PROBLEM: Find every line in the data that contains the word "value". Return each of those lines.

(Records from a collection)
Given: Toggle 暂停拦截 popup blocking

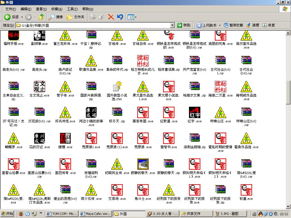Looking at the screenshot, I should (233, 25).
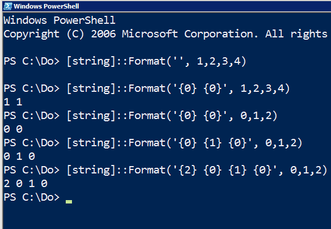Click the word Microsoft in the copyright line
Screen dimensions: 331x229
[150, 34]
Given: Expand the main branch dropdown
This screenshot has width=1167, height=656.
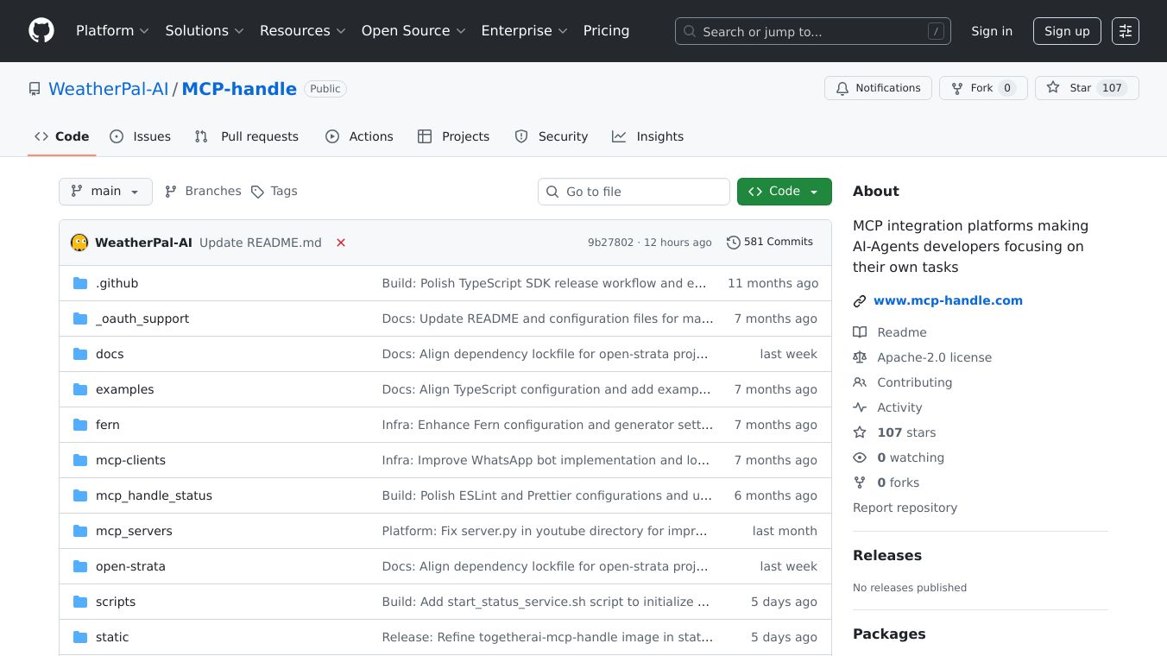Looking at the screenshot, I should tap(105, 192).
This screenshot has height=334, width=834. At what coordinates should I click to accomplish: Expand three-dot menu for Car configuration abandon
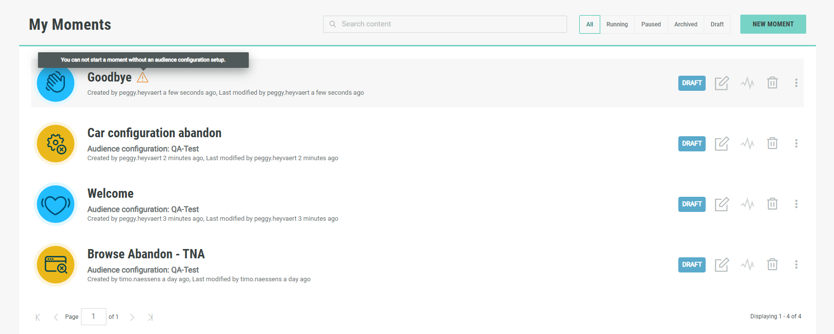(x=796, y=144)
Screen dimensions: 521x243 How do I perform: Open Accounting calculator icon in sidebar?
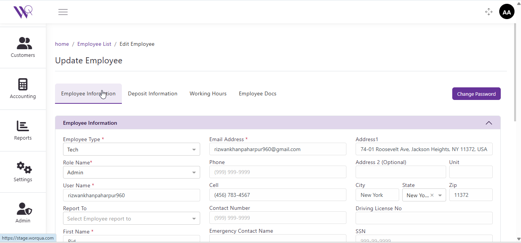(23, 85)
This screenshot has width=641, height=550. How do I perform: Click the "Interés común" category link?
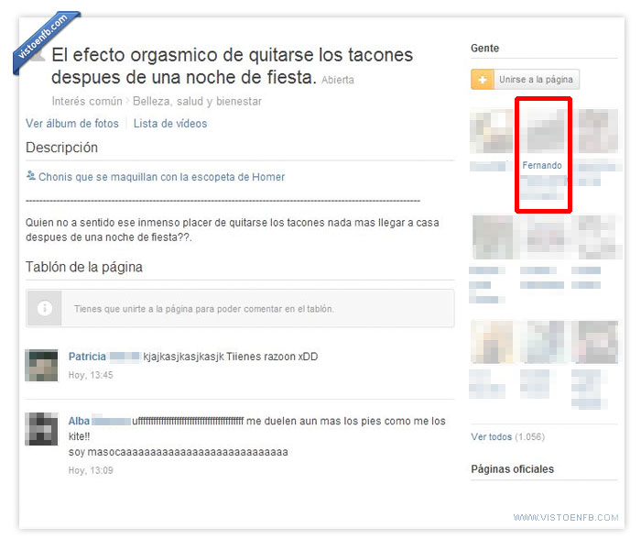coord(86,102)
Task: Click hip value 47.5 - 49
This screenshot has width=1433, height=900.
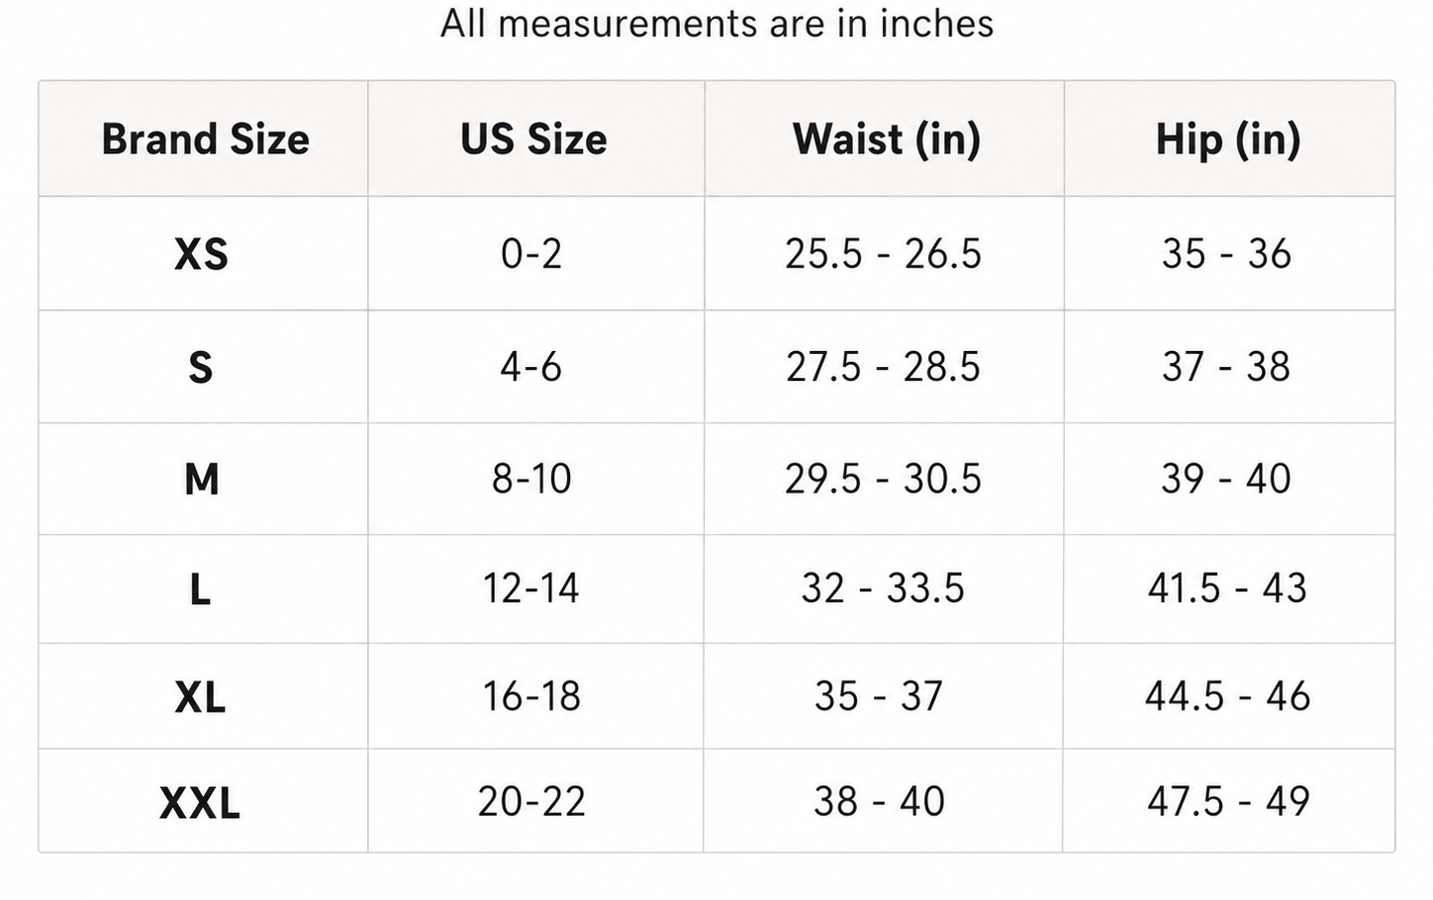Action: (x=1228, y=801)
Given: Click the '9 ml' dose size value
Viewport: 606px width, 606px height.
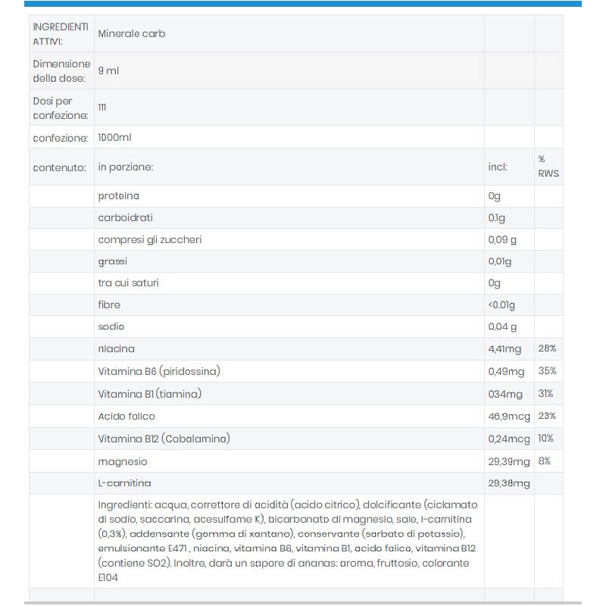Looking at the screenshot, I should [x=108, y=70].
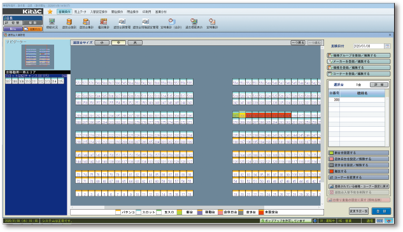The image size is (403, 232).
Task: Click red swatch 撤去する button
Action: pyautogui.click(x=358, y=171)
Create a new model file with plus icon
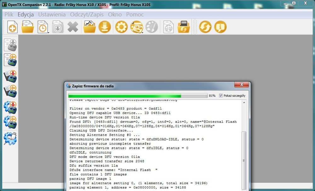 pyautogui.click(x=13, y=27)
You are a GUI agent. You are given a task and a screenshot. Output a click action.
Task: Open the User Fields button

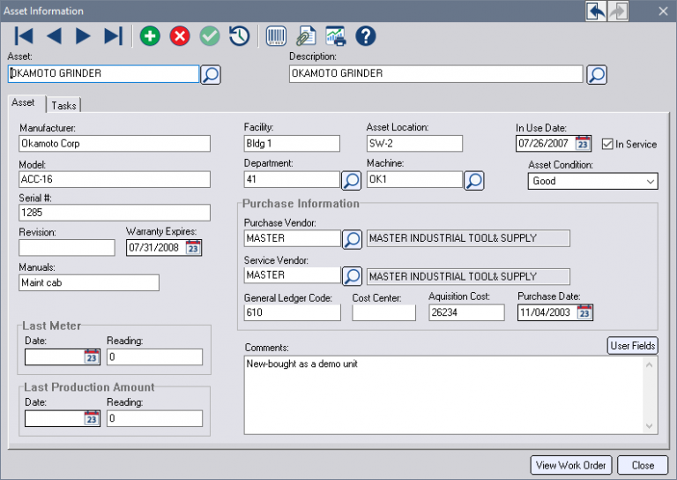(x=632, y=346)
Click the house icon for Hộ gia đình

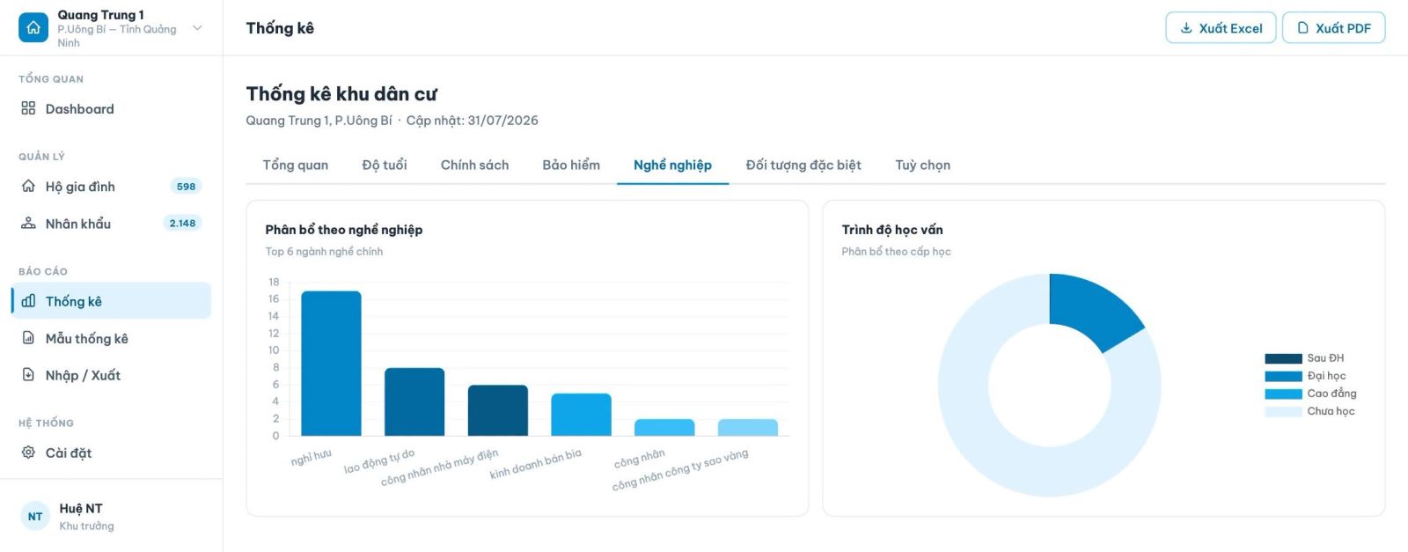click(28, 186)
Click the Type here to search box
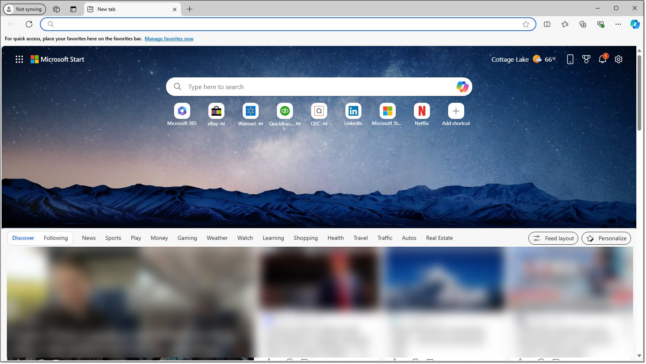The width and height of the screenshot is (646, 364). [x=314, y=87]
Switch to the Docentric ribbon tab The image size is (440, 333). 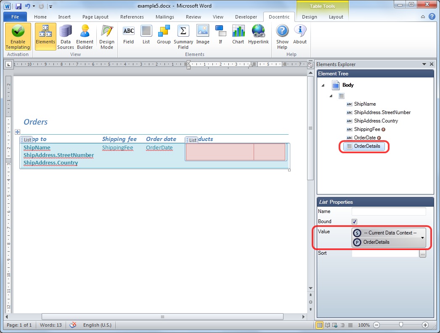279,17
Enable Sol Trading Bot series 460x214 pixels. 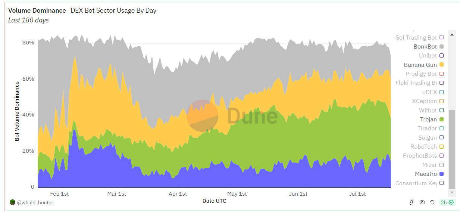click(x=416, y=37)
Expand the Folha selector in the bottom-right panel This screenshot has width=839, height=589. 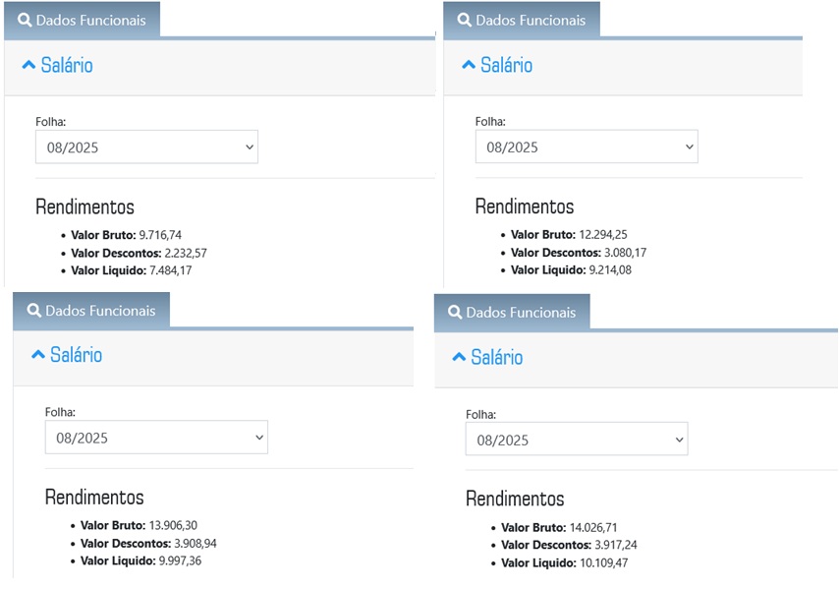tap(577, 440)
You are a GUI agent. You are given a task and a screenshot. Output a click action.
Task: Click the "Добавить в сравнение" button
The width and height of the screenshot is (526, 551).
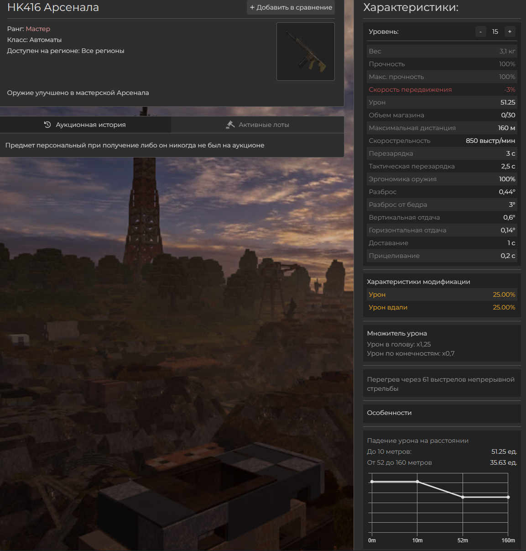291,7
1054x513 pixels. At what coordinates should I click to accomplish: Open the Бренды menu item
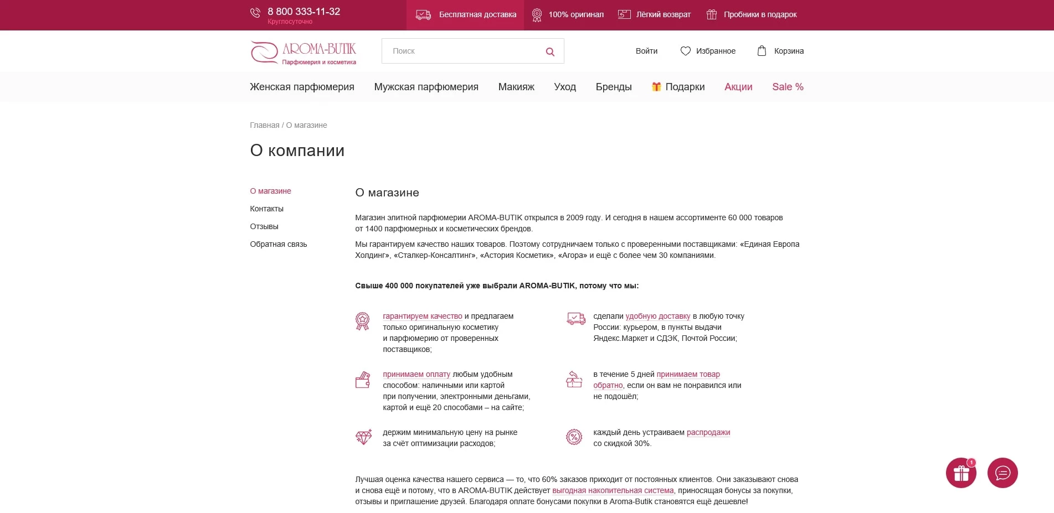613,87
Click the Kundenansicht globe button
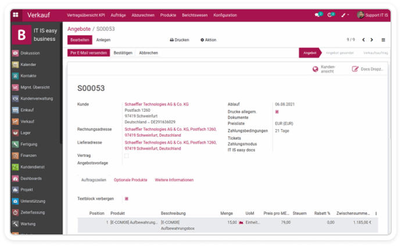This screenshot has height=246, width=401. pyautogui.click(x=324, y=69)
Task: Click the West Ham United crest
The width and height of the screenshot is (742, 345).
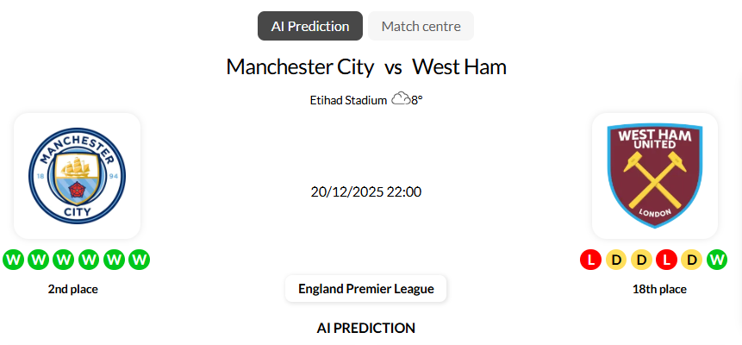Action: [x=655, y=176]
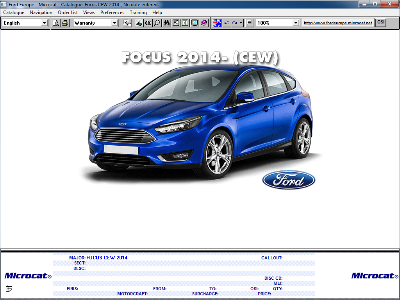Image resolution: width=400 pixels, height=300 pixels.
Task: Visit www.fordeurope.microcat.net link
Action: pos(338,23)
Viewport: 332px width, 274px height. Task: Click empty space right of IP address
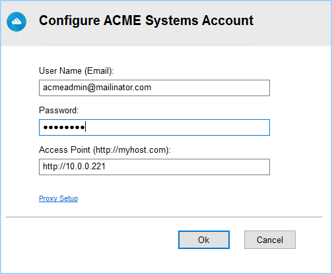click(187, 167)
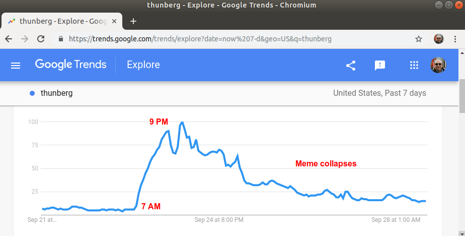Click the Google Trends logo
The width and height of the screenshot is (465, 236).
point(70,65)
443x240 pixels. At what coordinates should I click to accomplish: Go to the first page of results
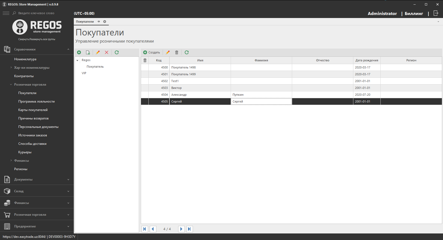click(145, 229)
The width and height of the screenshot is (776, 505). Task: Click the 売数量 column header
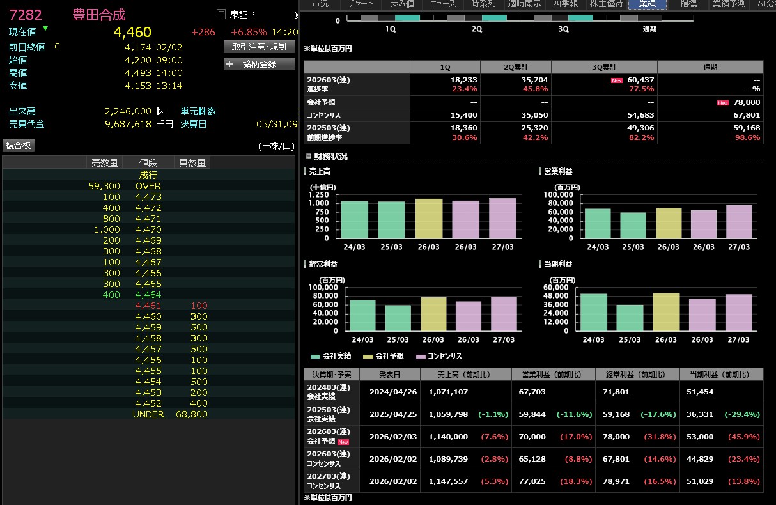105,163
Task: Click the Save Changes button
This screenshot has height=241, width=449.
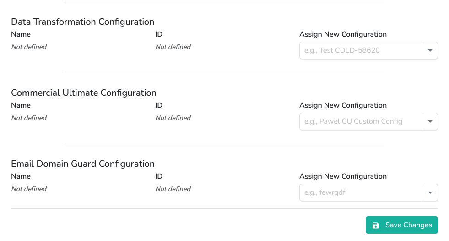Action: pos(401,225)
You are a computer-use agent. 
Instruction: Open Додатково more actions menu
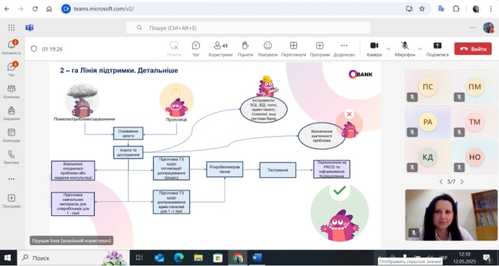click(x=344, y=48)

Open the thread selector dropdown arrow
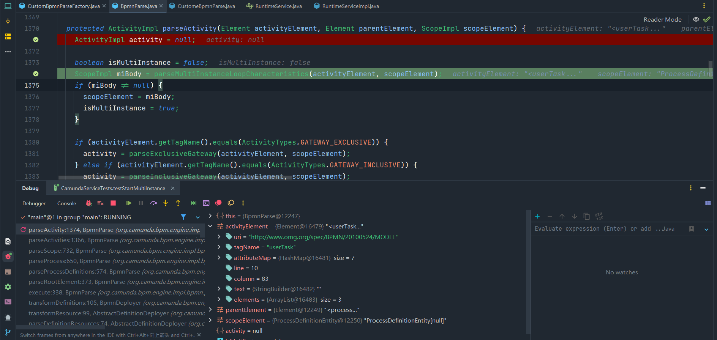pyautogui.click(x=198, y=217)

RESPONSE:
Task: Click hip value 47.5 - 49
Given: Click the '9 ml' dose size value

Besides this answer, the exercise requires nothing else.